(Stored data)
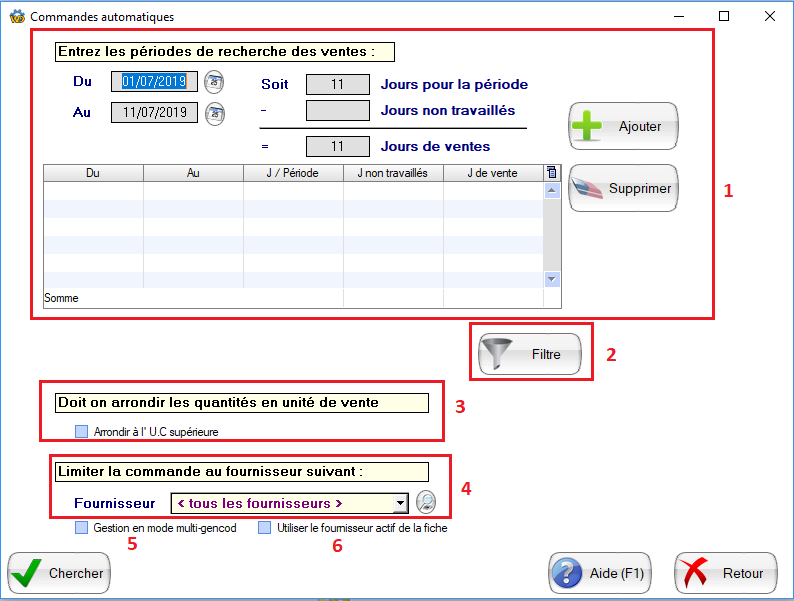Click the Supprimer button
The image size is (794, 601).
623,188
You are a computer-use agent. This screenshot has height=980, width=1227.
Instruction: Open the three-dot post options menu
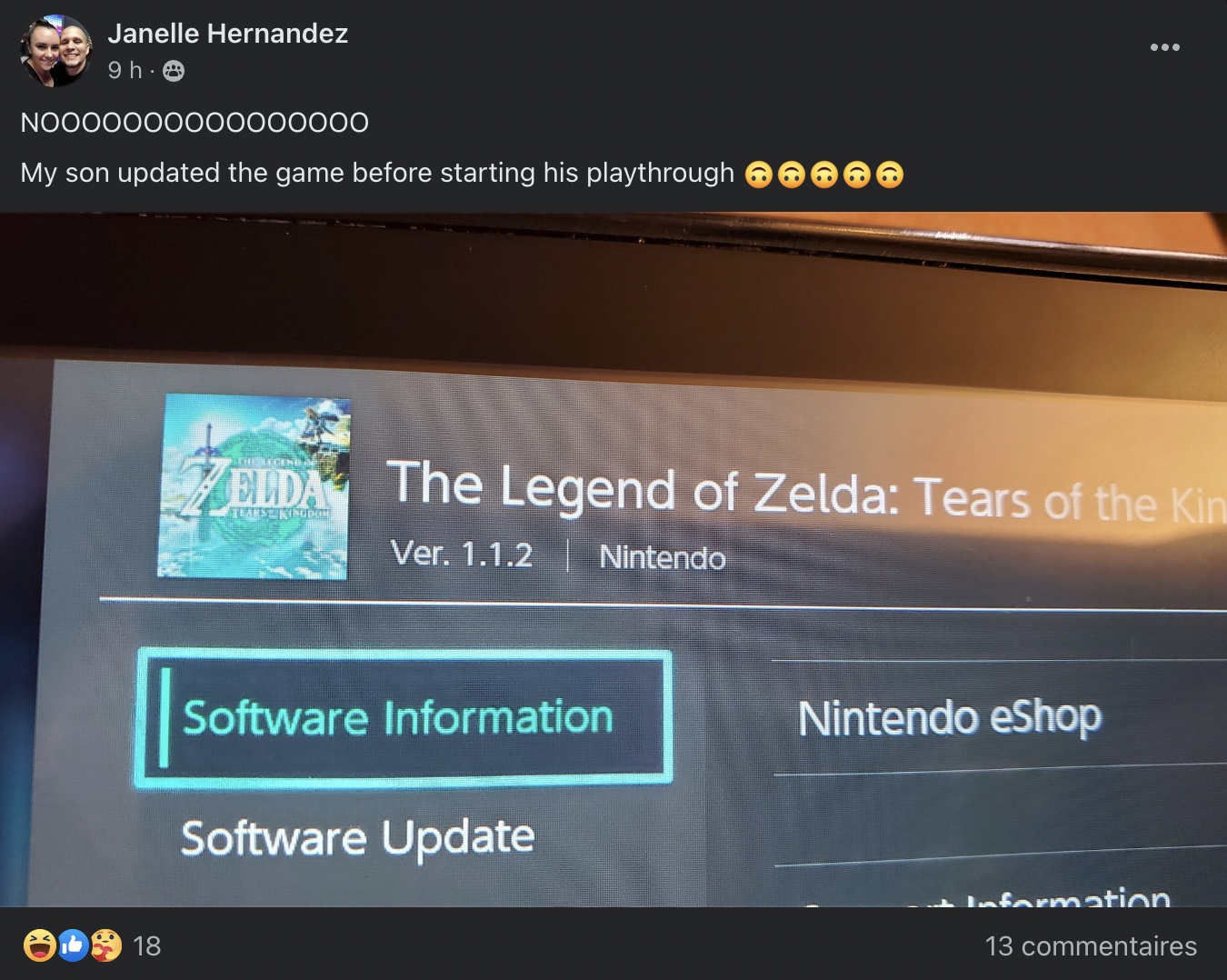[1164, 47]
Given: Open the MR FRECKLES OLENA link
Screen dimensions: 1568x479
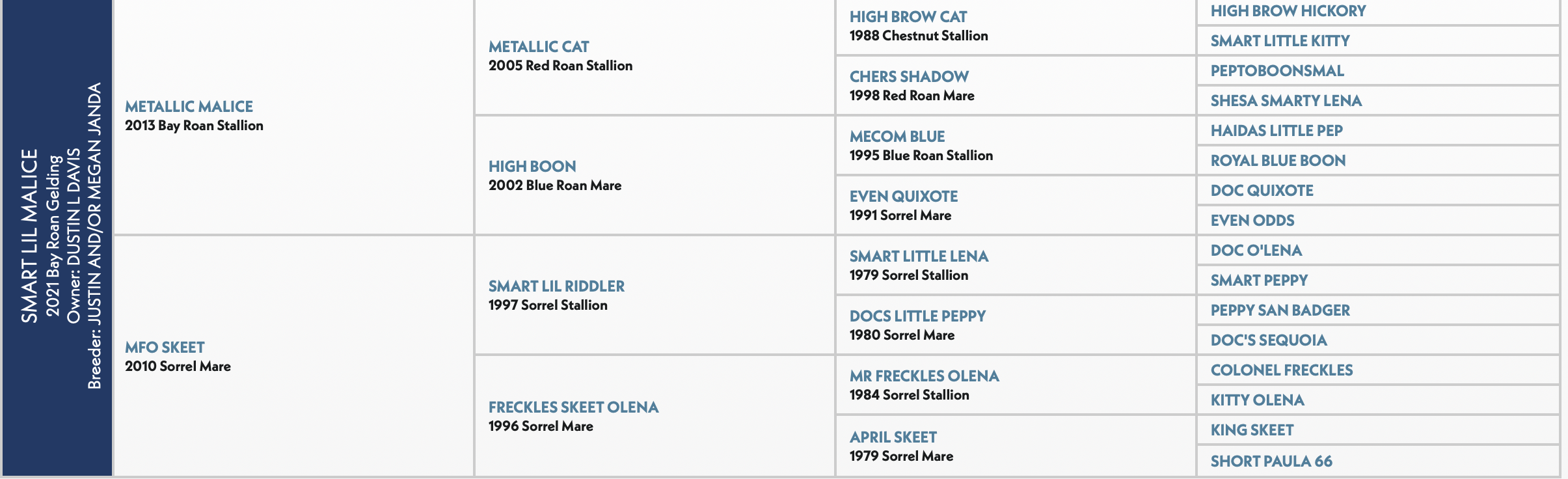Looking at the screenshot, I should click(924, 376).
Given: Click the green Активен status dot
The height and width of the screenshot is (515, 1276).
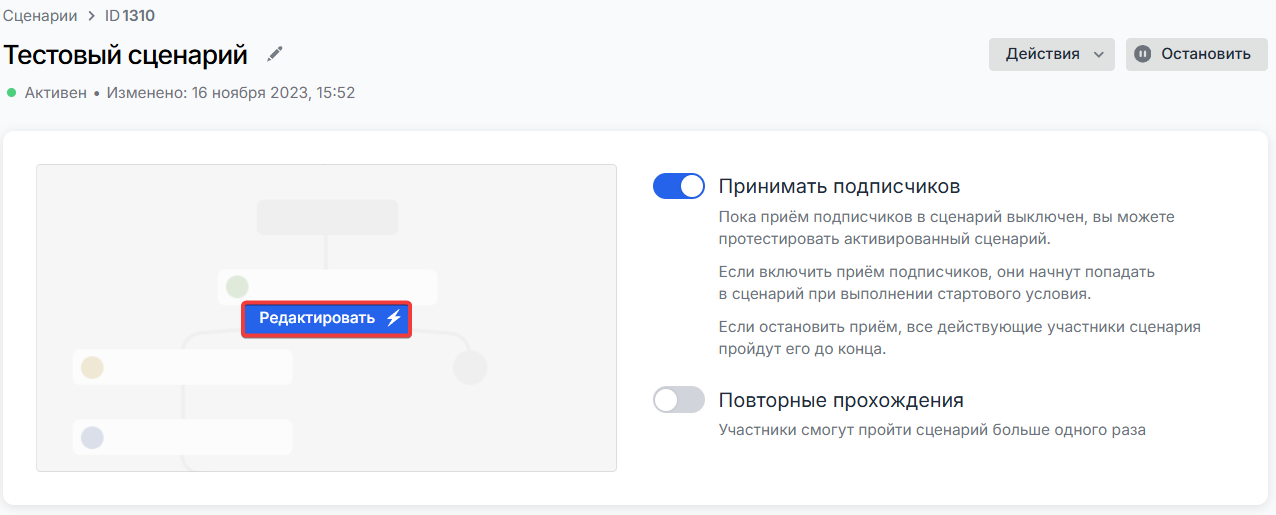Looking at the screenshot, I should 12,93.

● **Exercise**
Read through the entries above and copy each line that has the string "Given" in it.

● **Solution below**
Given: Open the MR FRECKLES OLENA link
Given: Click the green Активен status dot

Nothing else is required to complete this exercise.